Maria, dall’altra parte, non reagisce minimamente. È presa dal Signore, distolta da tutto il resto. Gesù la difende, come ha già fatto precedentemente con la peccatrice che stava ai suoi piedi, celebrando il suo pentimento, il perdono e la riconciliazione. Così farà anche quando Maria gli offrirà il profumo prezioso della sua gratitudine di fronte all’incomprensione degli altri discepoli (Gv 12,7). L’amicizia affettuosa che lega Gesù a Marta gli fa pronunciare il suo nome due volte: «Marta, Marta!» quasi a voler rinnovare la sua chiamata. Vuole risvegliarla dal torpore nel quale i suoi affanni l’hanno messa. Le fa notare che la parte migliore, il tesoro, la perla preziosa è stare davanti a Lui e pendere dalle sue labbra. È la disponibilità di un ascolto silenzioso e amante. Ospitare il Maestro significa anche e prima di tutto sedersi ai suoi piedi, lasciarsi accogliere e servire da Lui. Essere discepoli e discepole di Gesù non significa solo servirlo e correre nel servizio ai fratelli, ma anche fermarsi per ricevere le sue parole e lasciarsi modellare da esse.

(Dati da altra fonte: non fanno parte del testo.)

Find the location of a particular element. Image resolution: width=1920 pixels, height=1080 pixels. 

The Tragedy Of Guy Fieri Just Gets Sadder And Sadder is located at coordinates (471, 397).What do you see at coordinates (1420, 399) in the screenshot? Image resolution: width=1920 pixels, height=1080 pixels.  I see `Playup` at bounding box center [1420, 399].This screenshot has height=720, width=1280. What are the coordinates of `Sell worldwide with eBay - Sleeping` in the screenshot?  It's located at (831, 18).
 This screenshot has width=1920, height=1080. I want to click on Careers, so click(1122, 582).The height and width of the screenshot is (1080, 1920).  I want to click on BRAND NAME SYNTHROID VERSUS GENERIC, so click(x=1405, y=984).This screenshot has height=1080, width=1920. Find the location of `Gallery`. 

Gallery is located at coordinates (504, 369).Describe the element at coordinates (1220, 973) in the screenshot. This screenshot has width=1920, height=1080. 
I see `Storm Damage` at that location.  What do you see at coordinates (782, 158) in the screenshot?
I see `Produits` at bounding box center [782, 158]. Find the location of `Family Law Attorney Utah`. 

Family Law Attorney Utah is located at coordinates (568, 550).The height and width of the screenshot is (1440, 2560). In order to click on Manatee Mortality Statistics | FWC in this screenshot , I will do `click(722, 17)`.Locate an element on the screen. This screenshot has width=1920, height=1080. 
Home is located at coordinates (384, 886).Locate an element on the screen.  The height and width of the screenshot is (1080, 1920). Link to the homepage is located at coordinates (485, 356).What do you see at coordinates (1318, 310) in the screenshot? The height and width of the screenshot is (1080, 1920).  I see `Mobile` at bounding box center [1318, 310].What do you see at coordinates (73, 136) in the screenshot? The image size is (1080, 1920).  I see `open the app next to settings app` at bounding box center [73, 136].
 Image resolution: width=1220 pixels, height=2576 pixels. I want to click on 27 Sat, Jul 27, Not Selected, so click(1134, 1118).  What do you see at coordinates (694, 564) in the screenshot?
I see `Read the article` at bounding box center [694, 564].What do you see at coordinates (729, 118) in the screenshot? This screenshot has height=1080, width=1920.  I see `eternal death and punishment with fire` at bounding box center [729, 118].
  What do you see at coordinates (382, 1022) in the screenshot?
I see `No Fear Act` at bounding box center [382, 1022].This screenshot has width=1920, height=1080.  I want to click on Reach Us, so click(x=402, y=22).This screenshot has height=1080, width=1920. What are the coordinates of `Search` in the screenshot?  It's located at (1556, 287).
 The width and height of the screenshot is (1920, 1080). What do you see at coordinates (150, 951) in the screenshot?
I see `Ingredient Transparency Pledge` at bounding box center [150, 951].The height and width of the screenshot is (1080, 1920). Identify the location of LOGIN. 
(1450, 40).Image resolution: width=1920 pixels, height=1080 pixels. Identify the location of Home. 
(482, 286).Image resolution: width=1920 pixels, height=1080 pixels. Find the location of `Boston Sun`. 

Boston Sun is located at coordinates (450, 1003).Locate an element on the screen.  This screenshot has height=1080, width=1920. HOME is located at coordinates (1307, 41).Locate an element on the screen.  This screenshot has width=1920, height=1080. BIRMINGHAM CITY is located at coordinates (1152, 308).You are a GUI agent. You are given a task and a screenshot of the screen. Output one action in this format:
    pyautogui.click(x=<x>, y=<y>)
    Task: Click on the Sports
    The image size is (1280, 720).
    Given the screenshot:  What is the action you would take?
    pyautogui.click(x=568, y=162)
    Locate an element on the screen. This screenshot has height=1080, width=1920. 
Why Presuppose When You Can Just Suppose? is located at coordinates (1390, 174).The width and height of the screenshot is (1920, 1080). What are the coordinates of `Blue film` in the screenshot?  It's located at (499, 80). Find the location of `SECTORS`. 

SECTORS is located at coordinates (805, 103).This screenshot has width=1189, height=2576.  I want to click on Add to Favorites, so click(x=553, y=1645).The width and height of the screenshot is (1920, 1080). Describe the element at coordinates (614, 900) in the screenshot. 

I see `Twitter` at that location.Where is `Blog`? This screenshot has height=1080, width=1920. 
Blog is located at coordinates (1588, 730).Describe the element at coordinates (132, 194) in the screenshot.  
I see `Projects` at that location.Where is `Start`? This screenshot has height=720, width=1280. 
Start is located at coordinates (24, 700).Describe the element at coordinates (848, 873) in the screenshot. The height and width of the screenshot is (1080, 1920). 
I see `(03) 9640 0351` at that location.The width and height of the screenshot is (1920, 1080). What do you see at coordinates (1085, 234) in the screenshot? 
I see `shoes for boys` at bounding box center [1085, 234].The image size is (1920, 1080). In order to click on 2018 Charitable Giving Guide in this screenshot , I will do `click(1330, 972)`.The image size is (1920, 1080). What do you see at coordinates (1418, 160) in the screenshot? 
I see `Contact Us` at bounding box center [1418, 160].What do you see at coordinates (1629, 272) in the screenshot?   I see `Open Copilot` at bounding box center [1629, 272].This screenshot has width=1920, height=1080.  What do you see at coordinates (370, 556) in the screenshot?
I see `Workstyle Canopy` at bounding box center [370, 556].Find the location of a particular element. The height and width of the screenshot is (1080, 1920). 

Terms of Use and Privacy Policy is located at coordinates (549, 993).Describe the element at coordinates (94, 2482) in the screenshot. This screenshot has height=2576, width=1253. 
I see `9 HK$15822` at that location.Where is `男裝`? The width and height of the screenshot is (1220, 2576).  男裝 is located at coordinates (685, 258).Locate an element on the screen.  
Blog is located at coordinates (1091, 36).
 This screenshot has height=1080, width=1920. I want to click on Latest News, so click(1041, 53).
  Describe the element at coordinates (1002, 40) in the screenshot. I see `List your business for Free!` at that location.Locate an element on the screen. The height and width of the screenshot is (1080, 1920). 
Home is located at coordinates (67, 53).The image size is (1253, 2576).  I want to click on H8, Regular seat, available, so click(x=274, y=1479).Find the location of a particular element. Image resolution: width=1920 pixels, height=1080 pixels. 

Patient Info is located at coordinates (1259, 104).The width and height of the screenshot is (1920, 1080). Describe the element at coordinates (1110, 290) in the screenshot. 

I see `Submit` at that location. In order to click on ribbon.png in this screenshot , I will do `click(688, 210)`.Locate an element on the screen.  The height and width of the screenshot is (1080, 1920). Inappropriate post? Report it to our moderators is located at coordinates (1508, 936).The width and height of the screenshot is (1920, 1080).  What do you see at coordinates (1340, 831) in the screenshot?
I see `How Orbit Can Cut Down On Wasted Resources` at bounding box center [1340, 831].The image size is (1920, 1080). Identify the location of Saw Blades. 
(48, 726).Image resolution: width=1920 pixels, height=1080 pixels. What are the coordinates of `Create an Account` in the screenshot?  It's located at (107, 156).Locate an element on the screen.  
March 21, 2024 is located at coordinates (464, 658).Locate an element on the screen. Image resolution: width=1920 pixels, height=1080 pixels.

Non c’è nessuna denigrazione del servizio. C’è solo la necessità di purificarlo e di metterlo nella giusta prospettiva. Anche Maria, la madre del Signore, prima ascoltò l’annuncio dell’angelo che la rese “serva del Signore” e poi corse ad aiutare la cugina Elisabetta, anziana e incinta. La gioia dell’ascolto e dell’accoglienza dello Sposo precede e genera la gioia del servizio.